We are learning why countries like Bali have had so few fatalities.
And in the United States, we are learning why the outcomes in the greater New York City area seem so different than practically everywhere else in the USA,
And, as we let fifty flowers bloom, we will learn whether the paths taken by Ohio, Georgia, California, Oklahoma and so on are better or worse than comparative cases.
Far from chaotic, this learning through comparative analysis is core to how we function; it is core to how what we call the Economy works.
This approach is a federal approach, core to how the USA was established in the first place. Alexis de Tocqueville wrote is his great study, Democracy in America:
“Decentralization has, not only an administrative value, but also a civic dimension, since it increases the opportunities for citizens to take interest in public affairs; it makes them get accustomed to using freedom. And from the accumulation of these local, active, persnickety freedoms, is born the most efficient counterweight against the claims of the central government (emphasis added), even if it were supported by an impersonal, collective will.”
This approach is also a general principle of European Union law (Maastricht, 1992):
“Under the principle of subsidiarity, in areas which do not fall within its exclusive competence (emphasis added), the Union shall act only if and in so far as the objectives of the proposed action cannot be sufficiently achieved by the Member States, either at central level or at regional and local level, but can rather, by reason of the scale or effects of the proposed action, be better achieved at Union level.”
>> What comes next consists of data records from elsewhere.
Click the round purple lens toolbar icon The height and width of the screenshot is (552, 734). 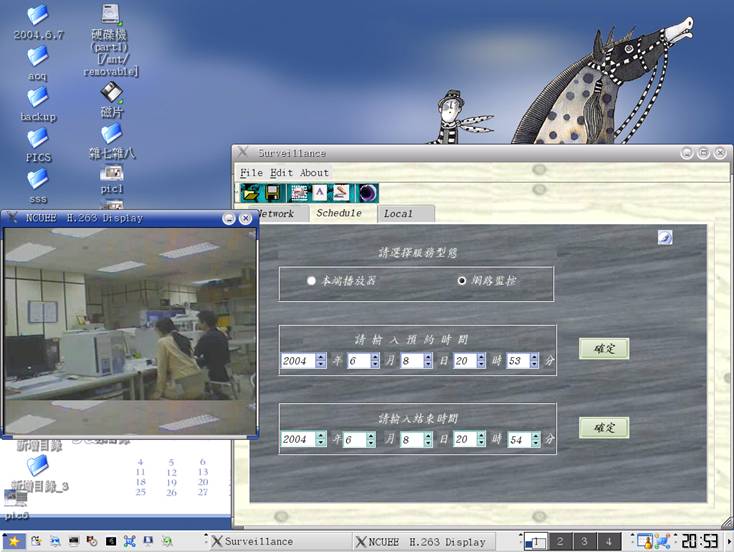coord(367,192)
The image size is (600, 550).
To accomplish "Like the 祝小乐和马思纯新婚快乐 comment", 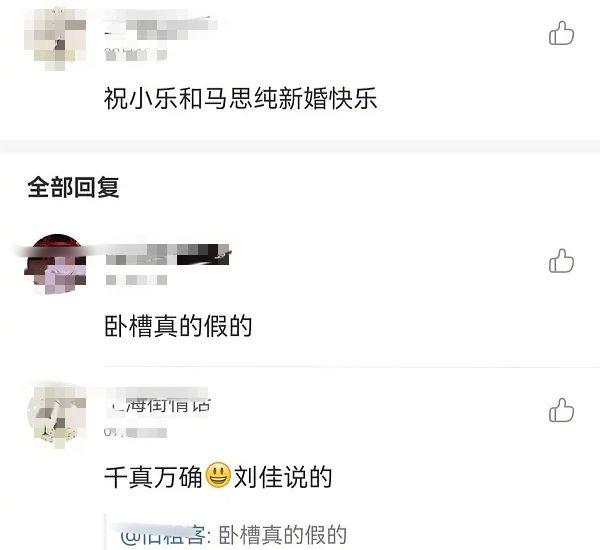I will [x=561, y=33].
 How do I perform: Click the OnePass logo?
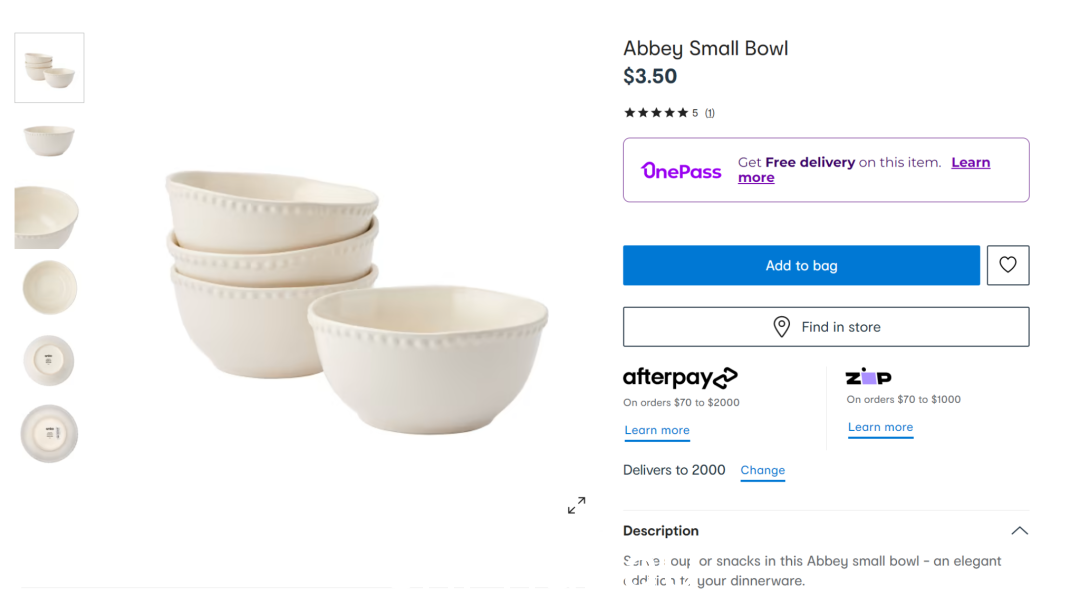click(x=681, y=170)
This idea of Subsidiarity comes in part from Catholic social thought, rising to the level of papal authority with Pope Pius XI’s encyclical Quadragesimo anno, which includes the following passage:
“Just as it is gravely wrong to take from individuals what they can accomplish by their own initiative and industry (emphasis added) and give it to the community, so also it is an injustice and at the same time a grave evil and disturbance of right order to assign to a greater and higher association what lesser and subordinate organizations can do. For every social activity ought of its very nature to furnish help to the members of the body social, and never destroy and absorb them (emphasis added).”
Living and dying in a time of COVID-19, no one – particularly no one governmental body, has exclusive competence about any aspect of the disease, what causes it, what can prevent it, the very best way to minimize death, nor how best to not overwhelm the health system.
This is not the time to grant even more power to any central government.
Now is the time to let individuals accomplish what they can by their own initiative and industry; and come together in communities as local conditions permit.